For Reels-focused accounts, an alternative formula uses video views as the denominator instead of followers: (likes + comments) ÷ views × 100. This measures how well content converts viewers into active engagers — useful for benchmarking content performance independently of follower count.
Why engagement rate matters
Follower count is a vanity metric. It tells you how many people followed an account at some point — it says nothing about whether those people are still paying attention. Engagement rate cuts through this by measuring the proportion of followers who actively interact with each post. A 50k-follower account with a 4% engagement rate is more valuable to a brand than a 500k-follower account averaging 0.2%.

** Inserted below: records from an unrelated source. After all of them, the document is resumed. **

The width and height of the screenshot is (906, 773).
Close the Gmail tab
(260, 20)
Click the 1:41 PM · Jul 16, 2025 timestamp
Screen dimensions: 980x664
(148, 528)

For influencer marketers, engagement rate is the primary filter when shortlisting creators. Before signing a deal or negotiating a rate card, calculating the engagement rate across a creator's recent posts reveals whether their audience is real and active — or inflated with low-quality follows and bot interactions. Low engagement relative to follower count is often the clearest signal of purchased followers.
For creators and brand accounts, tracking engagement rate over time reveals how content strategy changes affect audience behavior. A drop in ER following a shift in posting frequency or content type is a direct signal to course-correct. Conversely, a sustained rise in ER while follower count grows indicates that new followers are genuinely interested in the content — a healthy growth signal.

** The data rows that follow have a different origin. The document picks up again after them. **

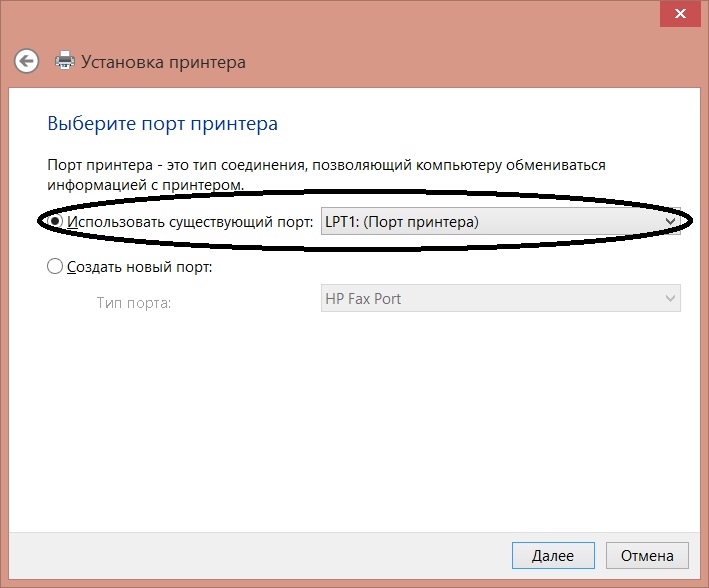Click the "Использовать существующий порт" label text
Image resolution: width=709 pixels, height=588 pixels.
click(x=190, y=222)
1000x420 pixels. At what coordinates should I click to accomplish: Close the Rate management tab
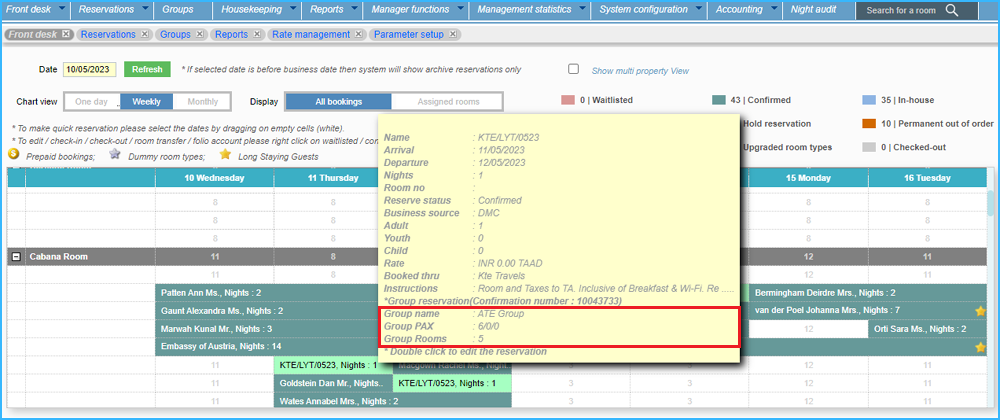[x=359, y=34]
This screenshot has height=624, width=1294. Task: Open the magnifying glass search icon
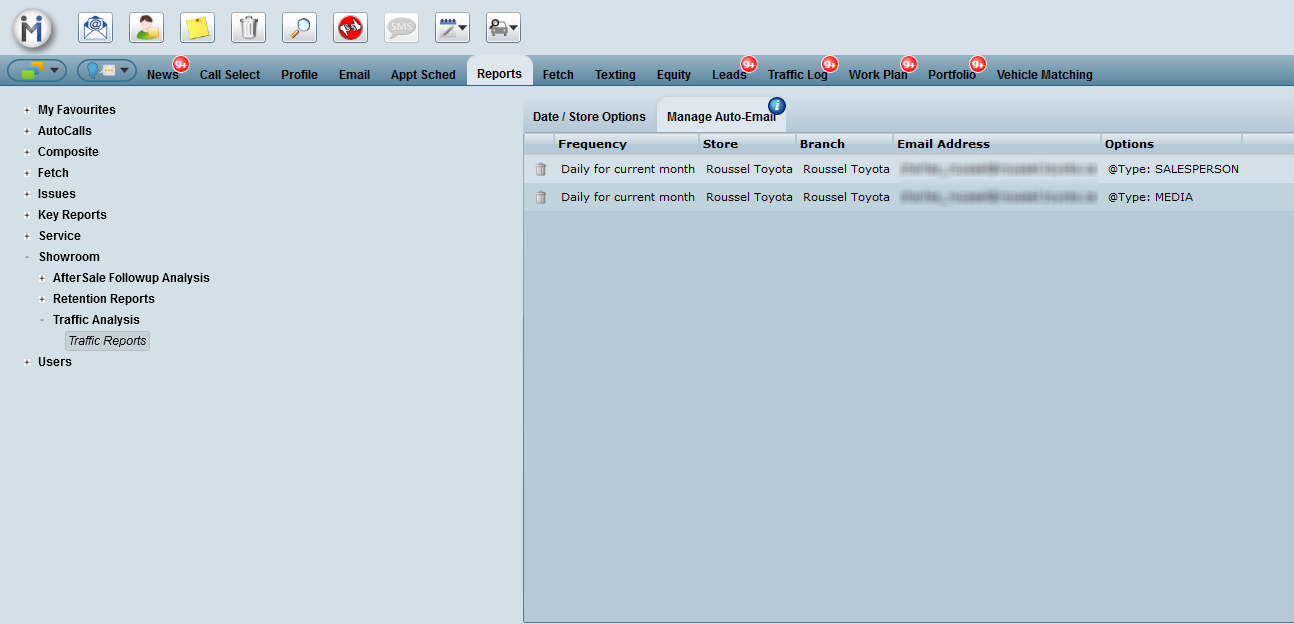300,28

Engagement rate also affects algorithmic reach. Instagram's algorithm favors content that generates strong engagement early after posting. Accounts with consistently high ER tend to get more surface area in the Explore feed and in followers' feeds — creating a compounding effect where engaged audiences lead to more organic discovery.
Frequently asked questions
It depends on your account size. Nano accounts (under 10k) should aim for 3-6%. Micro accounts (10k-100k) should aim for 2-4%. Macro accounts (over 100k) are doing well at 1-2.5%. Engagement naturally drops as audiences grow.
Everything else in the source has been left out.